Companies Require More Labeling Control and Consistency
Today’s companies are realizing that they can centralize and standardize with one enterprise labeling solution and still drive labeling from a range of local facilities. Fortunately, the advent of “multi-site” functionality enables centralization, empowering businesses to control labeling and make decisions centrally, while also meeting the demands of their localized facilities. Rather than manage multiple systems across different locations, this new breakthrough enables companies to streamline maintenance and ensure consistency while supporting enterprise-wide changes.

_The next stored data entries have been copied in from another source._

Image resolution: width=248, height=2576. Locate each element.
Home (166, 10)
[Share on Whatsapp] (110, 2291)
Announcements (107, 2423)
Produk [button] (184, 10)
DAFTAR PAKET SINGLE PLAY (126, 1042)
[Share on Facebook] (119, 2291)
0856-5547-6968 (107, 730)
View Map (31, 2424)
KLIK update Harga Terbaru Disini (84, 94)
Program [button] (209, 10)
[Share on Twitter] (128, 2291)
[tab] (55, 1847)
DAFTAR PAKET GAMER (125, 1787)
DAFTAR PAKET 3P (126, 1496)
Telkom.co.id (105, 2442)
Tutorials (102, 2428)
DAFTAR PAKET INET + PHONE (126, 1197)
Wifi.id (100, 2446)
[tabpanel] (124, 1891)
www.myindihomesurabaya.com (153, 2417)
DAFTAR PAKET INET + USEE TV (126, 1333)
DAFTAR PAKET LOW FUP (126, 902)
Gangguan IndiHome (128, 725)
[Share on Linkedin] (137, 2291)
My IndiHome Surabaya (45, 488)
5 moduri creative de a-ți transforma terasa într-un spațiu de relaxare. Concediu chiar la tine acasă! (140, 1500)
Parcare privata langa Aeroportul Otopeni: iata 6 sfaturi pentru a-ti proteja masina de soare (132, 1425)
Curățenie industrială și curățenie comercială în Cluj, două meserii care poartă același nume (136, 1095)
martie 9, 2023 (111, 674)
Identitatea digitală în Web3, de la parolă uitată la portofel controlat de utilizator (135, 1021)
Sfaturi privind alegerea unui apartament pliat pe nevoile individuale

This approach offers labeling consistency, helps support regulatory and standards compliance, enhances brand integrity, reduces costs and offers a single scalable solution that facilitates expansion to new global locations.
Business Continuity Demands Labeling Failover
Continuous labeling uptime is an absolute requirement. Almost all (92%) of respondents said a stoppage in labeling causes operational disruption or production downtime. Additionally, 94% of 1B+ companies recognize the importance of maintaining continuous operations at the plant and/or manufacturing level. Despite its importance, achieving continuous uptime can be difficult for companies, as nearly 83% reported that local operations depend on connectivity to centralized applications. The ability to have labeling continuity with failover from a central to a local instance is paramount in allowing remote locations to continue without disruption. The power of multi-site deployment capabilities enables labeling to fail-back to the central instance once the connection is re-established, then relevant transactional data can be synchronized between the central instance and any impacted facility.
Remote Facilities Look to Manage Labeling More Independently
In many cases, remote sites need to manage labeling with a degree of autonomy at manufacturing plants, contract manufacturer sites, warehouses, and distribution centers. These facilities often have location-specific nuances in labeling requirements that cannot be understood or managed by headquarters. As an example, production data is often location-centric, so manufacturing facilities need the ability to integrate with local data sources regardless of whether they are driving labeling centrally or, if a disruption occurs, locally. In this scenario, multi-site capabilities allow corporate to support regional deployments and ensure consistency while the remote sites get the location-specific autonomy they demand. This empowers facilities to run without depending on a full-time connection to headquarters while ensuring that they comply and stay current with corporate labeling standards. Ultimately, multi-site enables unlimited flexibility to standardize labeling across global supply chains.